Convex Polyhedra
- Author: Aleksandr Danilovich Aleksandrov
- Original title: Выпуклые многогранники
- Translator: Nurlan S. Dairbekov, Semën Samsonovich Kutateladze and Alexei B. Sossinsky
- Language: Russian
- Genre: Mathematics
- Publication date: 1950

= Convex Polyhedra (book) =

1950 book on geometry by Aleksandr Danilovich Aleksandrov

Convex Polyhedra is a book on the mathematics of convex polyhedra, written by Soviet mathematician Aleksandr Danilovich Aleksandrov, and originally published in Russian in 1950, under the title Выпуклые многогранники. It was translated into German by Wilhelm Süss as Konvexe Polyeder in 1958. An updated edition, translated into English by Nurlan S. Dairbekov, Semën Samsonovich Kutateladze and Alexei B. Sossinsky, with added material by Victor Zalgaller, L. A. Shor, and Yu. A. Volkov, was published as Convex Polyhedra by Springer-Verlag in 2005.

==Topics==
The main focus of the book is on the specification of geometric data that will determine uniquely the shape of a three-dimensional convex polyhedron, up to some class of geometric transformations such as congruence or similarity. It considers both bounded polyhedra (convex hulls of finite sets of points) and unbounded polyhedra (intersections of finitely many half-spaces).

The 1950 Russian edition of the book included 11 chapters. The first chapter covers the basic topological properties of polyhedra, including their topological equivalence to spheres (in the bounded case) and Euler's polyhedral formula.

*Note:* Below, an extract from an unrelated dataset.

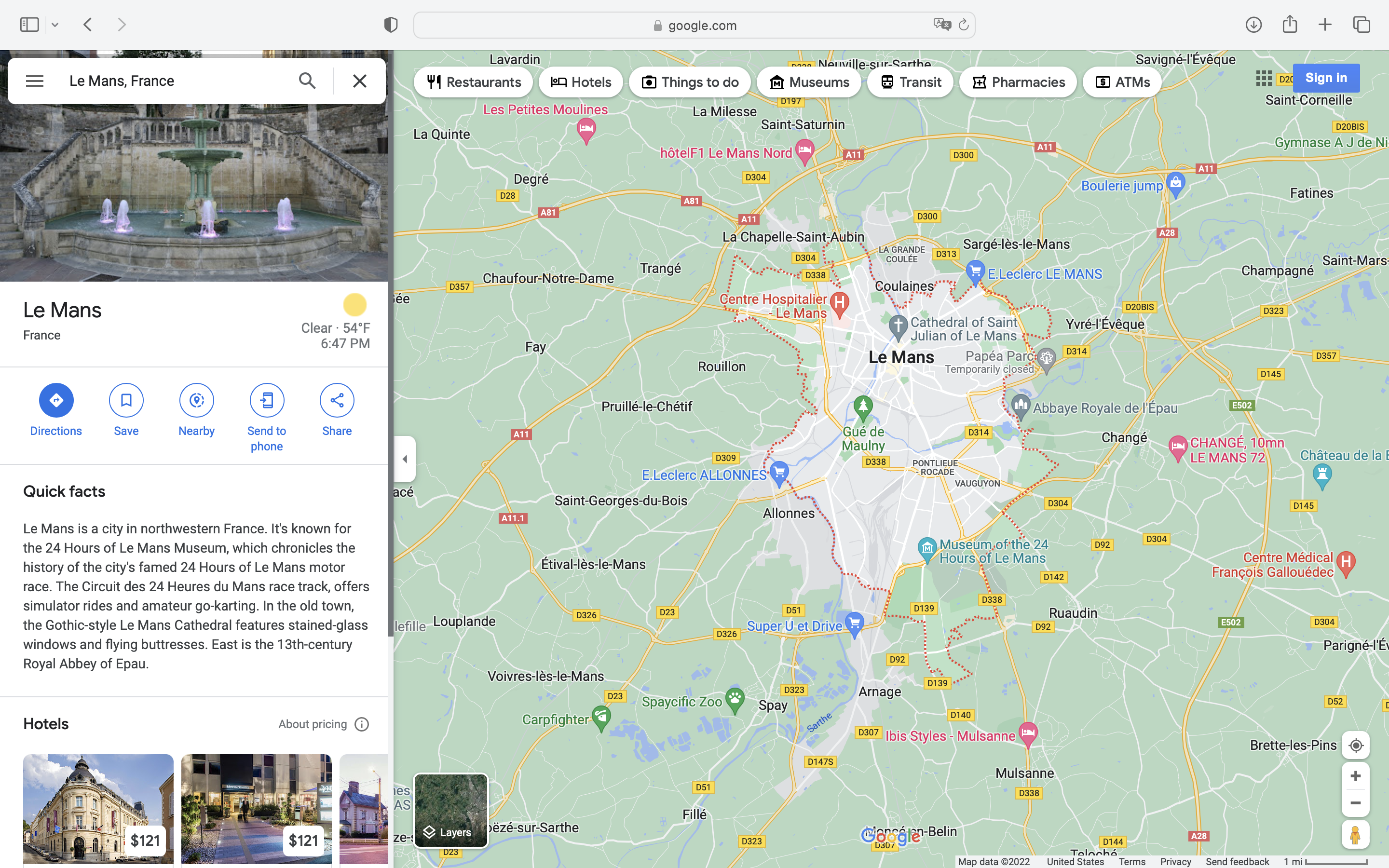Zoom in the map with plus
Screen dimensions: 1389x868
pos(1355,776)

After a lemma of Augustin Cauchy on the impossibility of labeling the edges of a polyhedron by positive and negative signs so that each vertex has at least four sign changes, the remainder of chapter 2 outlines the content of the remaining book. Chapters 3 and 4 prove Alexandrov's uniqueness theorem, characterizing the surface geometry of polyhedra as being exactly the metric spaces that are topologically spherical locally like the Euclidean plane except at a finite set of points of positive angular defect, obeying Descartes' theorem on total angular defect that the total angular defect should be $4\pi$. Chapter 5 considers the metric spaces defined in the same way that are topologically a disk rather than a sphere, and studies the flexible polyhedral surfaces that result.

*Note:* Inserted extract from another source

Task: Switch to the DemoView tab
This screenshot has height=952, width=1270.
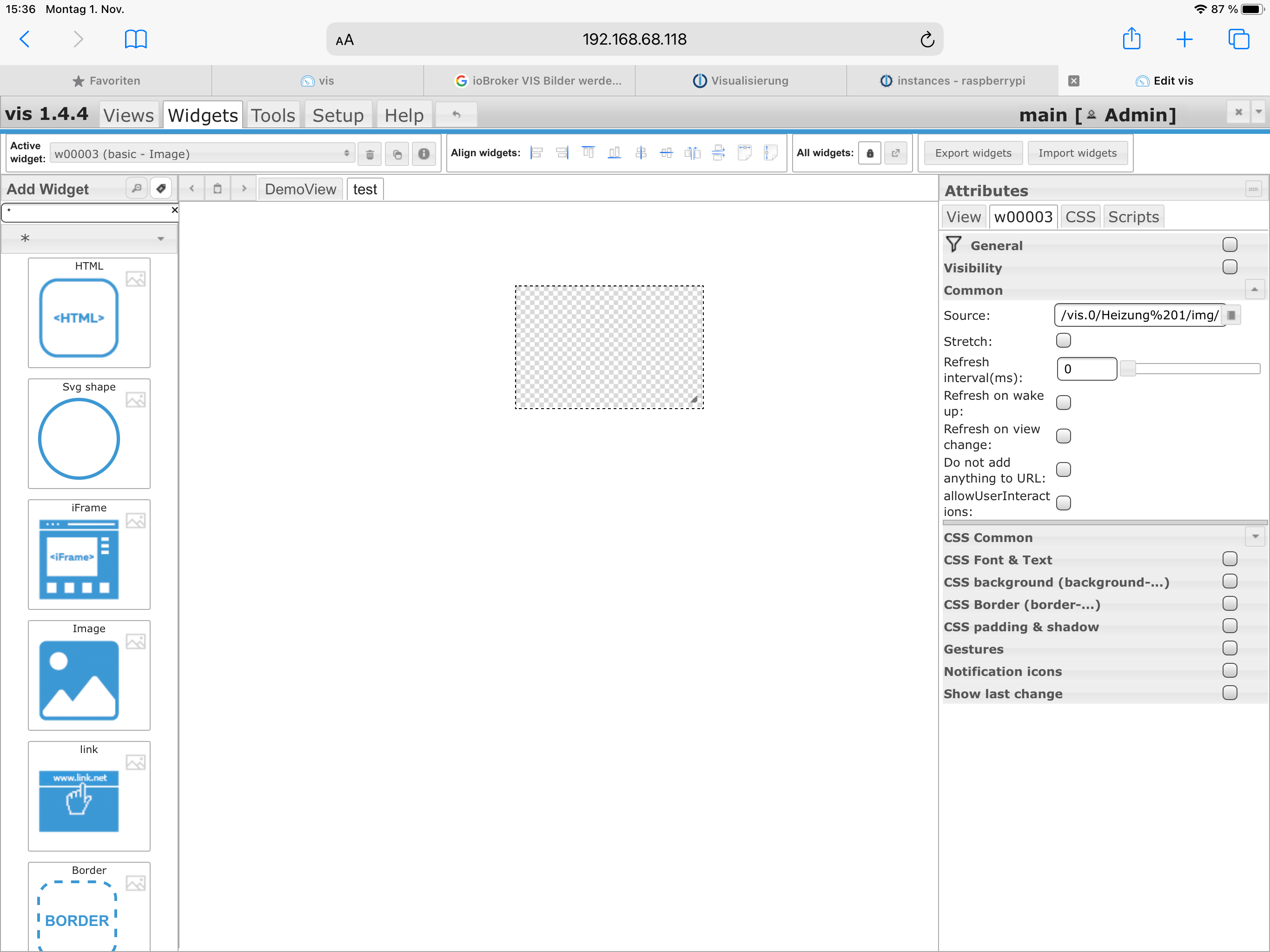Action: 300,190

Chapters 6 through 8 of the book are related to a theorem of Hermann Minkowski that a convex polyhedron is uniquely determined by the areas and directions of its faces, with a new proof based on invariance of domain. A generalization of this theorem implies that the same is true for the perimeters and directions of the faces. Chapter 9 concerns the reconstruction of three-dimensional polyhedra from a two-dimensional perspective view, by constraining the vertices of the polyhedron to lie on rays through the point of view. The original Russian edition of the book concludes with two chapters, 10 and 11, related to Cauchy's theorem that polyhedra with flat faces form rigid structures, and describing the differences between the rigidity and infinitesimal rigidity of polyhedra, as developed analogously to Cauchy's rigidity theorem by Max Dehn.

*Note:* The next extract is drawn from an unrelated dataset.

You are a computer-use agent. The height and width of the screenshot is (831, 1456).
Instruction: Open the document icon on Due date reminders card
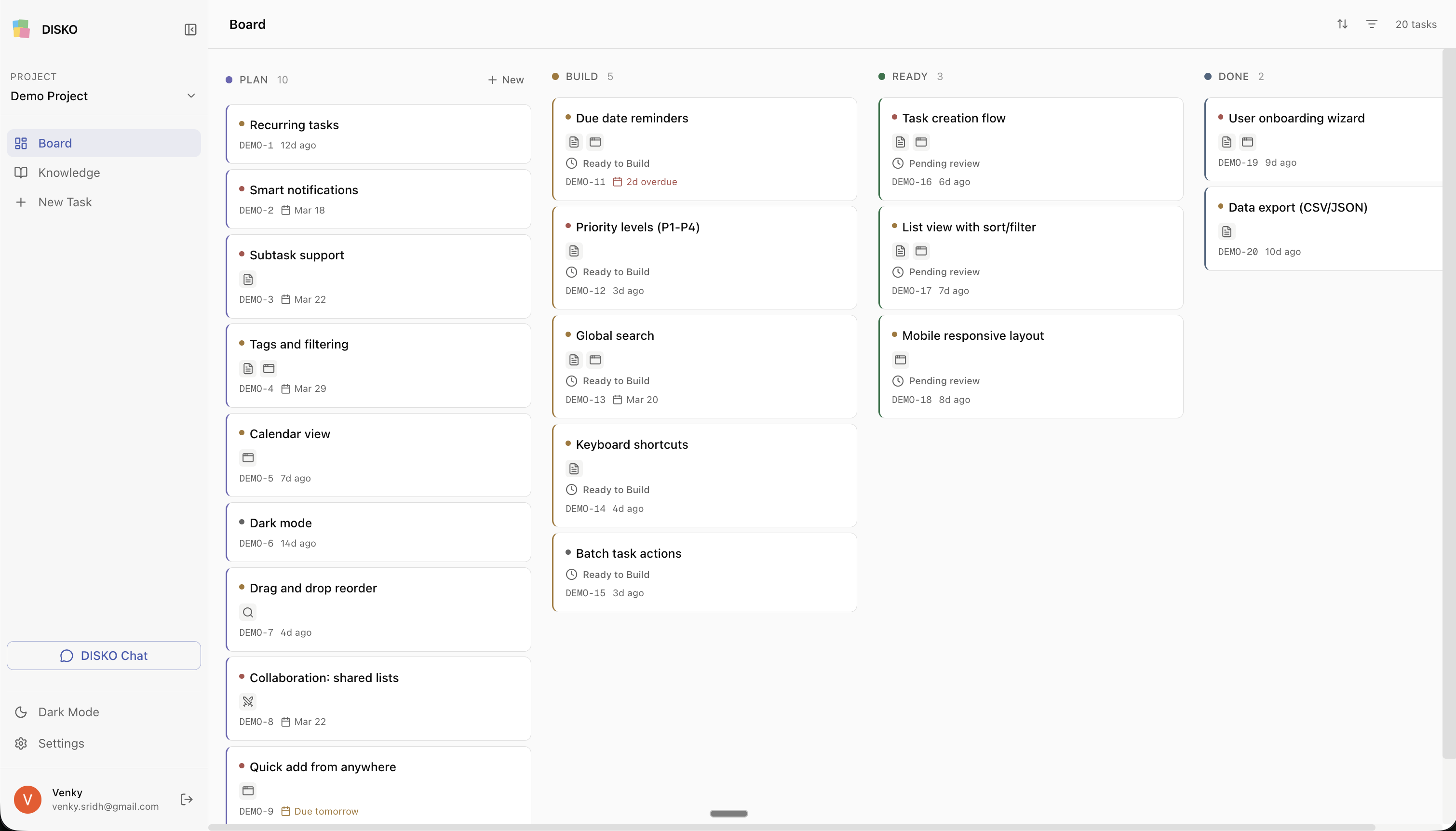[573, 142]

The 2005 English edition adds comments and bibliographic information regarding many problems that were posed as open in the 1950 edition but subsequently solved. It also includes in a chapter of supplementary material the translations of three related articles by Volkov and Shor, including a simplified proof of Pogorelov's theorems generalizing Alexandrov's uniqueness theorem to non-polyhedral convex surfaces.

==Audience and reception==
Robert Connelly writes that, for a work describing significant developments in the theory of convex polyhedra that was however hard to access in the west, the English translation of Convex Polyhedra was long overdue. He calls the material on Alexandrov's uniqueness theorem "the star result in the book", and he writes that the book "had a great influence on countless Russian mathematicians". Nevertheless, he complains about the book's small number of exercises, and about an inconsistent level presentation that fails to distinguish important and basic results from specialized technicalities.

Although intended for a broad mathematical audience, Convex Polyhedra assumes a significant level of background knowledge in material including topology, differential geometry, and linear algebra.
Reviewer Vasyl Gorkaviy recommends Convex Polyhedra to students and professional mathematicians as an introduction to the mathematics of convex polyhedra. He also writes that, over 50 years after its original publication, "it still remains of great interest for specialists", after being updated to include many new developments and to list new open problems in the area.